E lo fa interpellando in prima persona un ipotetico lettore curioso e, a tratti, perplesso o critico riguardo alla narrazione. Una narrazione che ripercorre i fatti storici, ma visti con gli occhi di chi, questa tragedia, l’ha vissuta (quasi) in prima persona. Protagonista della storia è lo zio Clorindo, partito ventenne per la guerra e mai più tornato; mai considerato morto, ma disperso a Cefalonia. Per ragioni anagrafiche, lo scrittore non ha mai conosciuto lo zio Clorindo di persona, ma solo attraverso qualche foto e i racconti della famiglia, soprattutto della nonna che per anni ha aspettato il ritorno dell’amato figlio, guardando ansiosamente fuori dalla finestra.
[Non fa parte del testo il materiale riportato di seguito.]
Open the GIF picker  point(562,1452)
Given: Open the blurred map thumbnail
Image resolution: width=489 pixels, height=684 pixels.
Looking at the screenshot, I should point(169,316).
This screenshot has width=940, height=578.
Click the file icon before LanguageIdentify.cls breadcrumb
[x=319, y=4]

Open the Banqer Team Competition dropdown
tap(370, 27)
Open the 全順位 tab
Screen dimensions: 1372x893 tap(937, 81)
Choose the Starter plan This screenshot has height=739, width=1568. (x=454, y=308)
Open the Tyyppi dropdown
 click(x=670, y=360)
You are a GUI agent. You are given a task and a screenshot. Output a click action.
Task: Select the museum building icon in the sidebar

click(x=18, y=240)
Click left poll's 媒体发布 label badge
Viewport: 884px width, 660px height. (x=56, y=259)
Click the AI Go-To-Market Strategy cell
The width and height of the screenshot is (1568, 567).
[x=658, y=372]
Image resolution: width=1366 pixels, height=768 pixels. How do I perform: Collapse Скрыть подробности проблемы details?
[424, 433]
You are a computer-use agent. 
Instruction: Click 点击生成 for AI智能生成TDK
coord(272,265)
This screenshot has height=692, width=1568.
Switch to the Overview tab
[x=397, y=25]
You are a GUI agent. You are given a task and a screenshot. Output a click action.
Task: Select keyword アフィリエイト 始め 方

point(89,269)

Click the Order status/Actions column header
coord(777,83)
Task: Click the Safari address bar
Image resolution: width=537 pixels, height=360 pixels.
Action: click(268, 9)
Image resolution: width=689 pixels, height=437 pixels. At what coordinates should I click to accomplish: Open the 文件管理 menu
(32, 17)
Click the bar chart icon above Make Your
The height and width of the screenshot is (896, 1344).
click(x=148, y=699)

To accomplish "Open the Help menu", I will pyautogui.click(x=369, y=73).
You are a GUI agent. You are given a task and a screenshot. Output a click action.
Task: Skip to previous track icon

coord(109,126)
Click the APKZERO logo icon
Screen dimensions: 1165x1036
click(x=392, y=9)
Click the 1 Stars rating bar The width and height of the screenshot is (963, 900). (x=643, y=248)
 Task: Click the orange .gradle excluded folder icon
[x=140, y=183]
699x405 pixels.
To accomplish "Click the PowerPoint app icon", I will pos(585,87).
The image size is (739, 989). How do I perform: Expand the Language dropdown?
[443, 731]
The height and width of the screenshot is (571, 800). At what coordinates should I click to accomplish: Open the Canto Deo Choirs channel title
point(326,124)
Anni di attesa vana, di preghiere, di foto dello zio escluse dalla ricorenza dei morti, perché guai a dire che Clorindo era morto, era solo disperso.
L’attesa della famiglia di Clorindo era quella di migliaia di famiglie italiane, era quella del ritorno dei dodicimila figli di mamma, mandati a morire su un’isola greca. Il dolore della famiglia di Clorindo è quello di tutte le famiglie che hanno avuto un disperso, che non hanno nemmeno una tomba su cui piangere un figlio, un fratello, uno zio. Lo zio Clorindo, per sempre ventenne, unico nella sua famiglia ad avere quel nome (almeno da quel momento in poi) per un’altra madre, un’altra sorella, un altro padre, sarà Giorgio, Marco, Antonio… Il dolore, però, è lo stesso e la narrazione di Di Michele ce lo fa vivere come se anche noi fossimo in attesa di un Clorindo che non tornerà più. E siamo anche noi su un’isola greca, sotto il fuoco di mitragliatrici dei soldati tedeschi, soffocati dalla polvere, dalle urla, dall’odore del sangue.
Siamo tutti inconsapevoli e impotenti spettatori di una strage terribile, che si poteva evitare.